# movies you wouldn't watch with mom or grandma



## billc (Sep 23, 2011)

We talked about this at work.  What movies would you feel awkward about watching with your mother or grandmother.  Now the movies have to be mainstream movies in that "Adult" movies would be an obvious no-go, unless you are a person who has a lot of issues to deal with.  Part of my list...

1) The Human Centipede
2) Hostel 1 & 2
3)the cable show Spartacus


That is the idea.  I haven't actually seen the Human Centipede, but I have seen a still from the movie and read the synopsis, a definite no-go for mom and grandma viewing.  Actually, I won't even watch that movie.


----------



## Hal Carleton (Sep 24, 2011)

1. Kids
2. Natural Born Killers
3. Brown Bunny

Basically anything with rape or graphic sex acts.
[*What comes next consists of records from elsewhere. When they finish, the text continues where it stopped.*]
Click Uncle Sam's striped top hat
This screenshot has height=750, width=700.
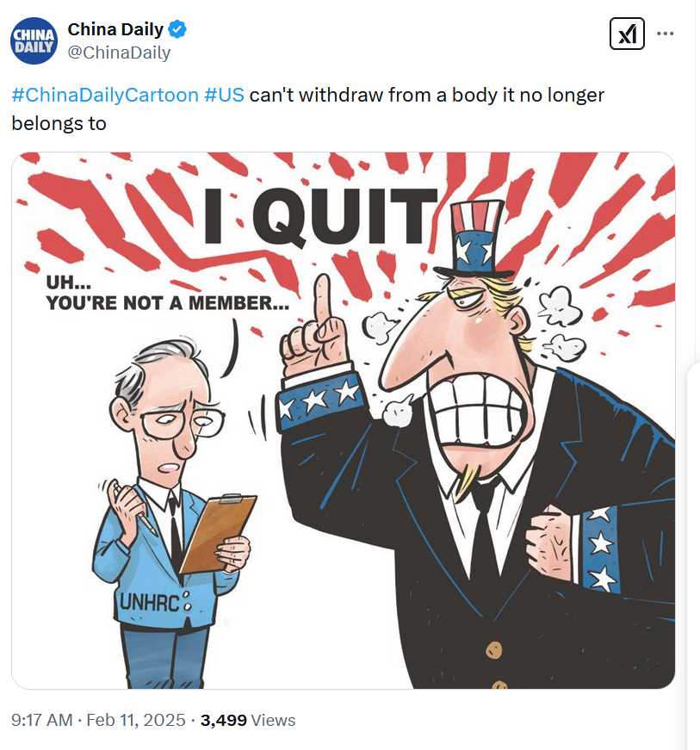474,240
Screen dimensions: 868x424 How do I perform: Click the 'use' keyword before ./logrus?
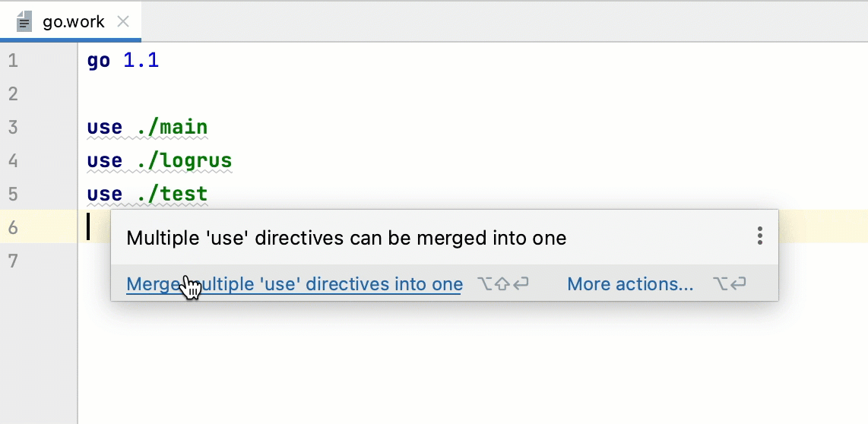pos(105,161)
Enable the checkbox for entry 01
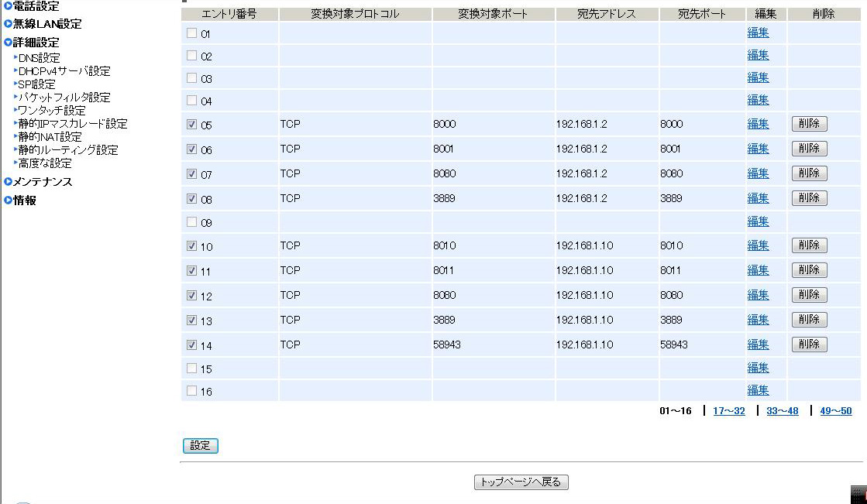Screen dimensions: 867x504 (x=192, y=33)
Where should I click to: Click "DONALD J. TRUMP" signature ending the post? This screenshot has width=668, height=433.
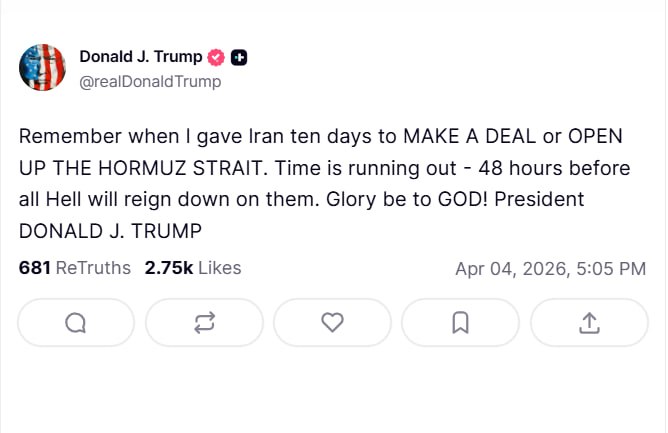click(110, 230)
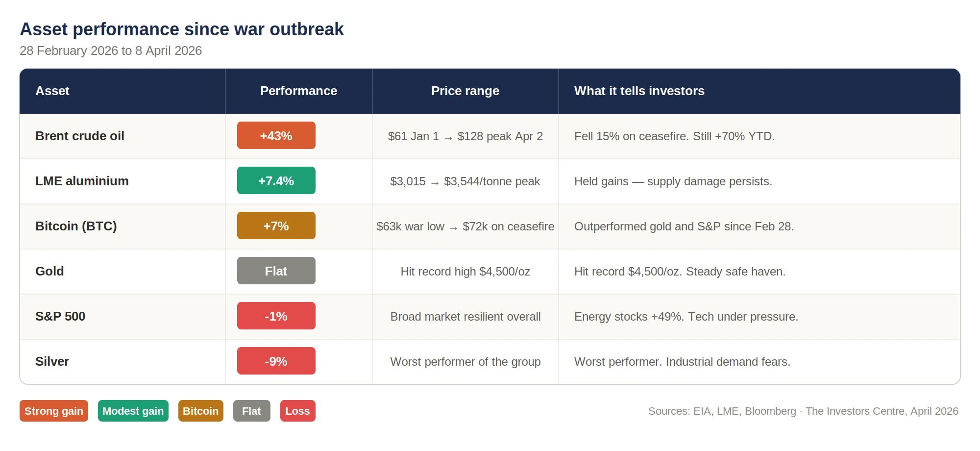Select the +7% Bitcoin performance badge
Viewport: 980px width, 451px height.
(276, 226)
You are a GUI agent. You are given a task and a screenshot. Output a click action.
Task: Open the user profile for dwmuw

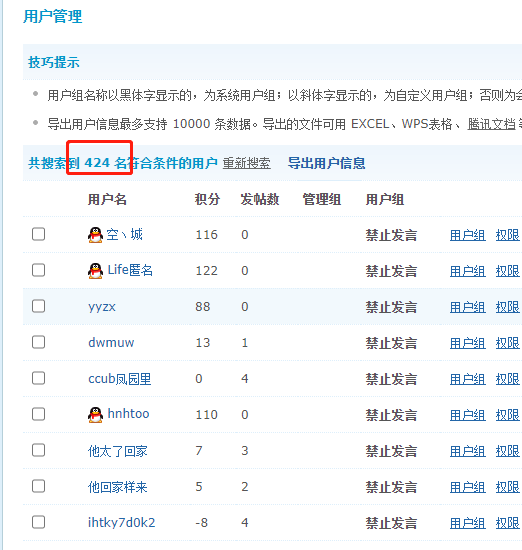[x=111, y=342]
The first two are still on my favorites list though.

Edit: Just noticed that two of the films mentioned star/co-star Chloe Sevigny.


----------



## seasoned (Sep 24, 2011)

Course this poll is not for me because Mom is 93 years old and grandma has passed, but some of the off brand humor now a days would not fly, if even understood.


----------



## Jenna (Sep 24, 2011)

You mean you guys would watch these films: Human Centipede, and stuff with rape and graphic sex acts _anyway _regardless of your mother's proximity or not?  I guess someone must be watching this ****.  Takes all sorts.

Mine was to be much tamer by comparison - American History X which I think is a very provoking film though I would not have watched with my nanna due to the extreme racial nature of the plot and nazi symbolism.


----------



## Chris Parker (Sep 24, 2011)

The Usual Suspects, Sherlock Holmes, Memento... mainly because I'd need to keep explaining what was happening....


----------



## billc (Sep 24, 2011)

Well, Jenna, I remember a particular jail house scene in American history X, definitely one that you wouldn't want to watch with ma and grandma.


----------



## Jenna (Sep 24, 2011)

billcihak said:


> Well, Jenna, I remember a particular jail house scene in American history X, definitely one that you wouldn't want to watch with ma and grandma.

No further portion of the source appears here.